Types of Computer Monitors
Monitor or visual display unit is the most common output device of a computer. It comprises a display device, circuitry, and an enclosure. The display device in modern monitors is typically a thin film transistor liquid crystal display (TFT-LCD) thin panel, while older monitors use a cathode ray tube about as deep as the screen size. The primitive monitors used the Cathode Ray Tubes (CRTs), until they were replaced by LCD monitors.
A cable connects the monitor to a video adapter (video card) that is installed in an expansion slot on the computer’s motherboard. This system converts signals into text and pictures and displays them on Monitor. The computer sends a single to the video adapter, telling it what character, image, or graphic to display. The video adapter converts that signal to a set of instructions that tell the display device (monitor) how to the image on the screen.
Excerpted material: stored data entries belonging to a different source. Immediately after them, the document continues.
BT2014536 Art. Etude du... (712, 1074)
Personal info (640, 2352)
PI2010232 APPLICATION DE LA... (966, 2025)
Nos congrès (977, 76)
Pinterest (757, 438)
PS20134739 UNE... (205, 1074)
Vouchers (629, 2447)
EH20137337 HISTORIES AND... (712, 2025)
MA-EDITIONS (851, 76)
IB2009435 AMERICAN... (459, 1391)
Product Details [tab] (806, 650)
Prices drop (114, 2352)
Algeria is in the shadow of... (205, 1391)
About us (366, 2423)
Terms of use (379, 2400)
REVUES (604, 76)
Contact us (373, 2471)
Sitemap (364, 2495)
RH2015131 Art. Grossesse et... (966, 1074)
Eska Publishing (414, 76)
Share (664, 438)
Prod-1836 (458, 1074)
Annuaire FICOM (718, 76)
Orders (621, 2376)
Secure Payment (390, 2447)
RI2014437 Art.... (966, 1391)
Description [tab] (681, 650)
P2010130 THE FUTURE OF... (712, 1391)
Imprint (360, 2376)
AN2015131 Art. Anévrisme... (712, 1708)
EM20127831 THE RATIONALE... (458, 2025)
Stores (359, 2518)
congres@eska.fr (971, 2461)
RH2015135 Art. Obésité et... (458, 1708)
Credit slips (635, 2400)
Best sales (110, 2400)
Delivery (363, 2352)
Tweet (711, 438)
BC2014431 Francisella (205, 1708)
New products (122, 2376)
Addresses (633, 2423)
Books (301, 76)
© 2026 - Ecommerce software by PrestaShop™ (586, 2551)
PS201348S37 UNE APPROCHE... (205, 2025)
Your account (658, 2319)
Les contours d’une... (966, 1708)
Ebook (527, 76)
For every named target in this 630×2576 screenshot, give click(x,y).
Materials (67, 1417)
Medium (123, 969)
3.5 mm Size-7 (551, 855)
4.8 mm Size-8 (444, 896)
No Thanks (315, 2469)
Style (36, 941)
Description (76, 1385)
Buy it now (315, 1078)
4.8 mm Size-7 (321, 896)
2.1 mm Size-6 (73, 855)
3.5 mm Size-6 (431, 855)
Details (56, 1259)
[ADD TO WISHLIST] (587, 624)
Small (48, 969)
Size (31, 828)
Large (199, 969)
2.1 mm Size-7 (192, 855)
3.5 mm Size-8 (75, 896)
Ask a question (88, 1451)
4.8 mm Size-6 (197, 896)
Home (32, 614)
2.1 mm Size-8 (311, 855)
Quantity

We need to understand separte concepts to understand how a Monitor works:
Cathode Ray Tube
Cathode Ray Tube (CRT) was invented by German physicist Karl Ferdinand Braun in 1897. It is the device that was long used in most computer displays, video monitors, televisions radar displays and oscilloscopes. The CRT has undergone numerous development until the advent of plasma screens, LCD , TVs, DLP, OLED displays, and other technologies. Technically, CRT has an electronic vacuum tube employing a focused beam of electrons.
That most common type of graphics monitors employing a cathode ray tube are the raster-scan display based on television technology. In such a system, the Electron beam is swept across the screen, one row at a time from top to bottom. As this beam moves across each row, the beam intensity is turned on and off. This would create a pattern of illuminated spots.
There is a memory area called refresh buffer or frame buffer where the picture definition is stored. This memory area holds the set of intensity values for all the screen points. These stored intensity values are then retrieved from the refresh buffer and “painted” on the screen one row (scan line) at a time. Such each screen point is referred to as a ‘pixel’ or pel (shortened forms of picture elements). The capability of a raster-scan system to store intensity information for each pixel makes it well suited for the realistic display of scenes containing subtle shading and colour patterns.
LCD TFT Display
Liquid Crystal Display television (LCD TV) is television that uses LCD technology for its visual output. The technology used is generally TFT. TFT refers to a Thin Film Transistor, which is a special kind of field effect transistor made by depositing thin films for the metallic contacts, semiconductor active layer, and dielectric layer. The channel region of a TFT is a thin film that is deposited onto a substrate (often glass, since the primary application of TFT is in liquid crystal displays).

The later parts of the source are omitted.